The answer should be an exact repeat of the stretch of material below from the line containing "The image size is (378, 294)." through the line containing "The height and width of the screenshot is (346, 501).".

◆ **Listed entries**
****************

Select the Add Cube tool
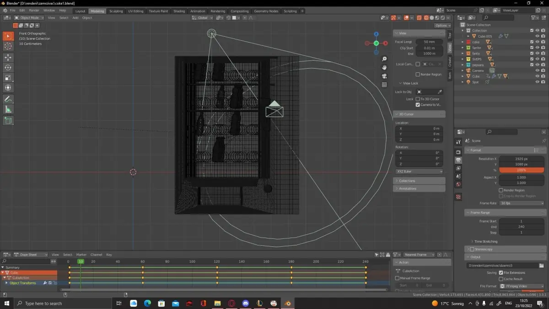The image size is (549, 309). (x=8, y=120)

****************

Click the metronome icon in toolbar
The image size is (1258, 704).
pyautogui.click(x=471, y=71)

****************

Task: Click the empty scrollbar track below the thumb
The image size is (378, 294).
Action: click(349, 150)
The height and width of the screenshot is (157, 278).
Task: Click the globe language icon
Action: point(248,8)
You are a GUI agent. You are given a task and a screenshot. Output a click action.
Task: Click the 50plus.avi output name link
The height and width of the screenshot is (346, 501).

****************

◆ **Response to this task**
The image size is (378, 294).
Action: click(349, 150)
The height and width of the screenshot is (157, 278).
Task: Click the globe language icon
Action: point(248,8)
You are a GUI agent. You are given a task and a screenshot. Output a click action.
Task: Click the 50plus.avi output name link
The height and width of the screenshot is (346, 501).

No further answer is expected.